Anogeio (Ανώγειο, "High-land") is a village and a former municipality in the Preveza regional unit, Epirus, Greece. Since the 2011 local government reform it is part of the municipality Ziros, of which it is a municipal unit. The municipal unit has an area of 71.698 km^{2}. Population 697 (2021). The seat of the municipality was in Gorgomylos. Anogeio village (elevation 1200 m) is located on the western slopes of Xerovouni, in the Pindus mountains of Epirus. It has a pleasant dry climate, which is predominantly influenced by its high altitude and distance from the sea.

== History ==
The 19th and 20th Century history of the settlement is well documented. Its economy was almost exclusively based on sheep herding. The transhumant way of life was fairly typical of the rural populations of the Pindus range. Shepherds would spend the summer months in the village and relocate to lower pastures in the winter. The distant origins of the village are more obscure, however it is believed to have been founded in the period following the failed 1611 uprising against the Ottomans in Epirus led by Dionysius the Philosopher of Ioannina. The remote location of the village would have enabled tax evaders, revolutionaries and other outcasts to avoid the Ottoman authorities. This situation was fairly typical in the Balkan mountains during the 17th-20th centuries (see klephts).

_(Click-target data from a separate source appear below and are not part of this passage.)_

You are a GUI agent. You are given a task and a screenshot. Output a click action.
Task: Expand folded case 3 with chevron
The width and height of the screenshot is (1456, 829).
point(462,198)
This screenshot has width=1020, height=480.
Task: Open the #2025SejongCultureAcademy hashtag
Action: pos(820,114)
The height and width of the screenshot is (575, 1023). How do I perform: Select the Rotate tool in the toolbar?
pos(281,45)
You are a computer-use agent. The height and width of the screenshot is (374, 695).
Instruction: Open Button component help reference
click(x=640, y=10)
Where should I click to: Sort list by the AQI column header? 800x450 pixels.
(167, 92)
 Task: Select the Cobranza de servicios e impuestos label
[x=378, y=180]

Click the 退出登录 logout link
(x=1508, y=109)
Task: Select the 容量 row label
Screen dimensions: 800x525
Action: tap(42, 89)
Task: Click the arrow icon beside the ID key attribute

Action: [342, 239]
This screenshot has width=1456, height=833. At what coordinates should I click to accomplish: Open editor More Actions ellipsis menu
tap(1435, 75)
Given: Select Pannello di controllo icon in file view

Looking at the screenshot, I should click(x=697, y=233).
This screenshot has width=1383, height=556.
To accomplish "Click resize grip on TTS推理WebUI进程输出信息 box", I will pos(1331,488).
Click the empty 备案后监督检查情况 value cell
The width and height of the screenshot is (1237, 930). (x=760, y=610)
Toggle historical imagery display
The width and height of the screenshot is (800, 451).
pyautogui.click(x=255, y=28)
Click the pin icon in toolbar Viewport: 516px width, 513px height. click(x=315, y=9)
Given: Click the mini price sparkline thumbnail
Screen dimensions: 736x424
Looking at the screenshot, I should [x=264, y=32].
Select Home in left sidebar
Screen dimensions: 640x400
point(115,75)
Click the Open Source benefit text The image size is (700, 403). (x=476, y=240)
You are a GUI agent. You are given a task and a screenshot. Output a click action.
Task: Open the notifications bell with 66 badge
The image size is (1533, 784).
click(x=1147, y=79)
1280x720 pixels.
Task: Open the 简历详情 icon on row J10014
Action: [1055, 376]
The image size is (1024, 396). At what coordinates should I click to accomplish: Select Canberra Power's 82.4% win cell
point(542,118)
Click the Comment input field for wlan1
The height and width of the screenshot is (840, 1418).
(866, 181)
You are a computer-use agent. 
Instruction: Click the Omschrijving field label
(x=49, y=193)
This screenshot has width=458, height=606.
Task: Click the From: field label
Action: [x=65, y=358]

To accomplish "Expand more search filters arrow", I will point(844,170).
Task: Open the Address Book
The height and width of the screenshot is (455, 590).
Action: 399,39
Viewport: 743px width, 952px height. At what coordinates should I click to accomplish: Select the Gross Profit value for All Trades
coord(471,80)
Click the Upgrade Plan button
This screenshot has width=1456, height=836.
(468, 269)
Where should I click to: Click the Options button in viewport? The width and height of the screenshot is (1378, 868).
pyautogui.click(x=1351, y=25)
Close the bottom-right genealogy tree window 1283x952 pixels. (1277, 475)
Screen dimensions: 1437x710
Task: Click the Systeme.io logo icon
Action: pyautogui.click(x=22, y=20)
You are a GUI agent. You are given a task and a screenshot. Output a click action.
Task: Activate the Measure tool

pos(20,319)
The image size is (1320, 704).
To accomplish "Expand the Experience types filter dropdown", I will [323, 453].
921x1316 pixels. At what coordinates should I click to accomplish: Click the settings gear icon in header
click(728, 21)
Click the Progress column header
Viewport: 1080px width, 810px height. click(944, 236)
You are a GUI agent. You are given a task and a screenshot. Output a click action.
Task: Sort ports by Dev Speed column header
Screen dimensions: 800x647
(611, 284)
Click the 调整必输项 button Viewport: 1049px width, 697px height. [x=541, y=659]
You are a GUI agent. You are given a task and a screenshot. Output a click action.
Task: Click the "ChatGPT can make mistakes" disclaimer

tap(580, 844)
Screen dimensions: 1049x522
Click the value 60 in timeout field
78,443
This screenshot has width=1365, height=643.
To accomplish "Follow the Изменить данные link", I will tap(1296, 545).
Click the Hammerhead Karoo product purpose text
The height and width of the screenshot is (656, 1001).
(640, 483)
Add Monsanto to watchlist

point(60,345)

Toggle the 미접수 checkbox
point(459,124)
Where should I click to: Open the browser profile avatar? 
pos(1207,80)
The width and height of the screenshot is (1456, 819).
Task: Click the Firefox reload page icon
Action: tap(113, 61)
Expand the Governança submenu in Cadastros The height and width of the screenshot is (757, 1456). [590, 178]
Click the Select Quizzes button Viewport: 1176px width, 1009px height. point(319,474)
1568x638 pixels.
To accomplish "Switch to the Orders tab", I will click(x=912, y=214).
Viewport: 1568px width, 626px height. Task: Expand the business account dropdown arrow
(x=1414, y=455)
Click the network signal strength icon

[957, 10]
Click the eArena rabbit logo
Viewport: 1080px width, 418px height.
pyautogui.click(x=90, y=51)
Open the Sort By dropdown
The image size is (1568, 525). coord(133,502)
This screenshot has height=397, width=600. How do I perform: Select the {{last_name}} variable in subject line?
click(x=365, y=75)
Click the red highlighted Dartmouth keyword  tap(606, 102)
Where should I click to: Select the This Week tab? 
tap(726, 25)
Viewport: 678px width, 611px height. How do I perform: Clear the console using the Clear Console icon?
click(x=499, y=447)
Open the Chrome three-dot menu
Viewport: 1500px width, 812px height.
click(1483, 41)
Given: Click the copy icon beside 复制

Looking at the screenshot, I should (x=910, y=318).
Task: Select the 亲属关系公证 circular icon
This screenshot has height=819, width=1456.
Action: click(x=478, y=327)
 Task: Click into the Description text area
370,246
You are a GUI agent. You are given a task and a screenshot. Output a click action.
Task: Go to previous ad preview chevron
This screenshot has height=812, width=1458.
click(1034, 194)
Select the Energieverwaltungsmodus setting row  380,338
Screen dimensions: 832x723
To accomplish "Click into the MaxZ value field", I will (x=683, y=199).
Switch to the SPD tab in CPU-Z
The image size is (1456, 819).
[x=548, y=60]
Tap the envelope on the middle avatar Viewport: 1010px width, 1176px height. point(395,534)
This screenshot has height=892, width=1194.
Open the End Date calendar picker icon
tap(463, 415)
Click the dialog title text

== Balkan Wars, Battle of Pente Pigadia and liberation of Filippiada, October 1912 ==
Anogeio is located in the high ground above the strategic pass of Pente Pigadia, on the road linking Ioannina with Preveza and southern Epirus. On the 5 October 1912 Greece declared war against Turkey with the aim of incorporating Greek speaking provinces in Epirus and Macedonia. On the 10 October 1912 during the operations to secure the market town of Filippiada, a unit of 150 Evzones (from the 30th Battalion) took up positions in Anogeio. With the help of local residents, who were well acquainted with the terrain, they organised the defenses of all the western foothills leading up to the village. The Turkish army, well aware of the strategic implications of the pass, led a determined assault against the Greek positions at Anogeio on 11 October 1912. The assault was unsuccessful and later that day the Evzones counter-attacked and captured the fort at Pente Pigadia. When news of the fort's capture reached the Turkish General Esat Pasha, he ordered a general retreat, which led to the bloodless liberation of Filippiada and the surrounding villages.

== The Petra Robbery ==
Anogeio is the homeland of the Rentzaioi clan, two members of which achieved notoriety through being chief suspects for one of the biggest bank robberies in the history of the region. The event took place in the turbulent years following the liberation of Epirus from the Ottoman Empire in 1913. On the 12 June 1926, a National Bank of Ioannina vehicle was held up at the location of Petra (on the Ioannina to Preveza highway). 15 million drachmas, a substantial sum for the time, were stolen from the vehicle and 8 members of the security crew were found murdered at the scene. The robbery was reputedly the most high-profile act in a number of murders, kidnappings and highway robberies with which the Rentzaioi brothers (Thymios and Ioannis) were associated. Their story and the manhunt across Albania, Italy and the Balkans to their eventual arrest in Varna, Bulgaria are recorded in Greek national newspapers of the time (including Kathimerini), archives of the period held in the National Library of Greece, the University of Ioannina, and local oral tradition. They were tried and executed for their crimes on 5 March 1930 in Corfu jail. Clan rivalry, and banditry were endemic in the mountains of Greece during the late 19th and early 20th century as attested in numerous sources. The bandits were often tolerated and supported by the local populace. Petty local officialdom and state authority were held in general disregard, a phenomenon accentuated by the remoteness of the mountain settlements.